Opened 7 years ago

#12063 new Bugs

boost include directives use double quotes incorrectly

Reported by: John Maddock Owned by: Neil Groves
Milestone: To Be Determined Component: range
Version: Boost 1.61.0 Severity: Problem
Keywords: Cc:

Description

Extracted from issue https://svn.boost.org/trac/boost/ticket/11516:

Many Boost headers use double-quoted include directives with paths that are not relative to the current header file. For example, this is an excerpt from boost/aligned_storage.hpp:

#include "boost/config.hpp" #include "boost/detail/workaround.hpp"

This will cause the full search path to be searched for the given files, even the directories supposedly local to the application (set via -iquote option on GCC/Clang), which can make local files interfere with Boost, especially if there's some part in the local project that is also called "boost"...

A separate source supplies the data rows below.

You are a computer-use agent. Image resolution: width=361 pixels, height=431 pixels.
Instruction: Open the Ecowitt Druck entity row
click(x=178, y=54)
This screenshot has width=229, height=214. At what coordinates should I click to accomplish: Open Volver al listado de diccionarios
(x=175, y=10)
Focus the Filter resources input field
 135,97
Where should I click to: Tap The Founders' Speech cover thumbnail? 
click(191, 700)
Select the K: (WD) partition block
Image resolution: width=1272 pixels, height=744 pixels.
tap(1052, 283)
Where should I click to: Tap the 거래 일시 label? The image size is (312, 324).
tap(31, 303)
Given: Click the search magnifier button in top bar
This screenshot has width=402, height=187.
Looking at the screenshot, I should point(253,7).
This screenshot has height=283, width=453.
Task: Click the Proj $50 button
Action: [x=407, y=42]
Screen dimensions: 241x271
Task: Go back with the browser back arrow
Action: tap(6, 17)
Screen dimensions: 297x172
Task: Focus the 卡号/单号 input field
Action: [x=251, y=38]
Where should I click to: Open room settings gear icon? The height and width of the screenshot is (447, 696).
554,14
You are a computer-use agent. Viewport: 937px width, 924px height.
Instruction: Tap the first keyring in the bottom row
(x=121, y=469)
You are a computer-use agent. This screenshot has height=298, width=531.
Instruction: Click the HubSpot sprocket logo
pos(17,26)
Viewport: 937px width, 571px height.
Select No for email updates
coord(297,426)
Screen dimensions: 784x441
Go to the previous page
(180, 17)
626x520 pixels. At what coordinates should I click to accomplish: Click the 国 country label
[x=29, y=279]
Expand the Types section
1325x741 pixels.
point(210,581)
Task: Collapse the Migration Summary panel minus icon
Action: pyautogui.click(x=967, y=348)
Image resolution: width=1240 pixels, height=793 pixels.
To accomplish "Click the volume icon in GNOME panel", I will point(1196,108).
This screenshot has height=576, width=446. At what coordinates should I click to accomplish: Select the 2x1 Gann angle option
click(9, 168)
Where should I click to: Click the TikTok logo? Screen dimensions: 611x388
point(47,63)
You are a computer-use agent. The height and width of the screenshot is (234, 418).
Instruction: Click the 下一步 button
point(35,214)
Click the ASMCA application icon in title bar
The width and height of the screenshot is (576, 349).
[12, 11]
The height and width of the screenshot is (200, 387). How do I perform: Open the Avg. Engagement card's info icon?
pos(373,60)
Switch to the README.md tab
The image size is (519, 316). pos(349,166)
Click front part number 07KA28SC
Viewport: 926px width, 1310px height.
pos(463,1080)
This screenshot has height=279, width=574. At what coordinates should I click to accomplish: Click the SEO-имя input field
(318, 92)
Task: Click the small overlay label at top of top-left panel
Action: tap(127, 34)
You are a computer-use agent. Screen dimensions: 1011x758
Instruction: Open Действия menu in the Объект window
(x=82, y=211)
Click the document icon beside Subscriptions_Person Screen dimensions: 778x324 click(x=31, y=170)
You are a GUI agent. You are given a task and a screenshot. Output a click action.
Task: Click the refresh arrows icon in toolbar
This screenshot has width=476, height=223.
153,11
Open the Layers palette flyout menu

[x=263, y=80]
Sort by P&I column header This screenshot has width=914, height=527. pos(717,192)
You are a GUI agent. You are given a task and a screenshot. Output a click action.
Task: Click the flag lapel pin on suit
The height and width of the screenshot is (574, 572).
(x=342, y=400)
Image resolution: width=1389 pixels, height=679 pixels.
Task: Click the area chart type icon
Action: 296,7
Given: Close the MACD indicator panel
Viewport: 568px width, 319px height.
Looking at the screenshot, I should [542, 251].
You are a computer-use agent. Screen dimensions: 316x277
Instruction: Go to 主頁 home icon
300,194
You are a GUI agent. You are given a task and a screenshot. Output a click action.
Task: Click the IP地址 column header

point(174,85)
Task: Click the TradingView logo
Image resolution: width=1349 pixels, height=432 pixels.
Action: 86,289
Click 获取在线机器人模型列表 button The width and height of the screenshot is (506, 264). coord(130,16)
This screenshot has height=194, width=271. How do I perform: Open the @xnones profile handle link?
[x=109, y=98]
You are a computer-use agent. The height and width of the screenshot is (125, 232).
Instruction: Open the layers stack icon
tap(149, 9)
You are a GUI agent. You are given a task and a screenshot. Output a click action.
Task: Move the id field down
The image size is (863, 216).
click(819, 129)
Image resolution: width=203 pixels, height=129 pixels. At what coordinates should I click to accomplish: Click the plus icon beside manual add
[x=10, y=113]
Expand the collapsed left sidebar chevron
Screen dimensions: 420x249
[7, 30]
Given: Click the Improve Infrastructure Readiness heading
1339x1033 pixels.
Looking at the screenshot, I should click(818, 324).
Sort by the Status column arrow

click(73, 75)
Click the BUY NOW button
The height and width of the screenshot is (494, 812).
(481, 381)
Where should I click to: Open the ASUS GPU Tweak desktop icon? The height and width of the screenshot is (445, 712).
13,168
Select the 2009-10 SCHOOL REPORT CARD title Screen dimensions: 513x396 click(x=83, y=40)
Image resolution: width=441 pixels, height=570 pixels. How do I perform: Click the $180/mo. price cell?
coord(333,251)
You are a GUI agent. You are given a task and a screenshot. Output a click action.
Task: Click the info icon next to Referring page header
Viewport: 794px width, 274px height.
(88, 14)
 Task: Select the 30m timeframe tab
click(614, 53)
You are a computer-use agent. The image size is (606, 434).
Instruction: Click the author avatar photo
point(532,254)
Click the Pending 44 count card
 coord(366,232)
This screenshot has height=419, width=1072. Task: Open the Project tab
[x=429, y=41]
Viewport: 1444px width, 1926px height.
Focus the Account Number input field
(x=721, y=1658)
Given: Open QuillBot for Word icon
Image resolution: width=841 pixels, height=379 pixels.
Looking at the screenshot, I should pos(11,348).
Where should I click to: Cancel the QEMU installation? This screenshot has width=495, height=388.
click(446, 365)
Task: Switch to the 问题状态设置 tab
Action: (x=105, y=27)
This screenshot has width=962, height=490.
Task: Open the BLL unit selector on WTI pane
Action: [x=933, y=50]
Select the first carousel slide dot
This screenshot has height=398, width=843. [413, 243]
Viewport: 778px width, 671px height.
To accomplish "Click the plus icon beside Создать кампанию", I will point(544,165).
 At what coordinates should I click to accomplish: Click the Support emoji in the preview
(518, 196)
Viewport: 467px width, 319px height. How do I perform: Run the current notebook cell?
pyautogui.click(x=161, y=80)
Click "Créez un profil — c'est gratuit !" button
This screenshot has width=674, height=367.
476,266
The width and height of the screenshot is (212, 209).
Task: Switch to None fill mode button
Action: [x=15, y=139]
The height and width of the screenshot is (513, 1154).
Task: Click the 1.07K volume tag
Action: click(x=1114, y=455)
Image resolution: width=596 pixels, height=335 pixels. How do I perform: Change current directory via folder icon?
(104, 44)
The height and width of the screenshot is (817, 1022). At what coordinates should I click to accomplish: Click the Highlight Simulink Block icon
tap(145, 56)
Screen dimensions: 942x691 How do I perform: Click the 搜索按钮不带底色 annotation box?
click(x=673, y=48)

See a full list of offending directives via:

find /usr/include/boost -type f -exec grep '#.*"boost/' {} +

As can be seen in boost/any.hpp, this might even be intentional for boost/config.hpp, but this is surely not intended for any other file. Handling of boost/config.hpp is not uniform, however; see for example boost/limits.h, which includes config.hpp via angle-quotes.

This bug report does not address double-quoted include directives with header-relative paths, as used copiously by Boost Spirit, for example. These work fine on GCC/Clang and do not interact with local code (but see #3762).

I suggest to change all include directives to a uniform style in order to eliminate interference of local files. The easiest and least-invasive solution would be to change double quotes to angle brackets, something along the lines of

find /usr/include/boost -type f -exec sed -i~ -e 's/\(#.* \)"\(boost\/.*\)"/\1<\2>/' {} +

(warning: search-and-destroy capability; this also updates #defines that are used later in #include directives)

After applying this command, my code still compiles and passes all unit tests, but strace confirms that project-local include directories are no longer searched, except for boost/mpl/aux_/preprocessed/gcc/*.hpp, which is due to some stringification macro magic in boost/mpl/aux_/include_preprocessed.hpp. That's probably obscure enough to not matter in practice.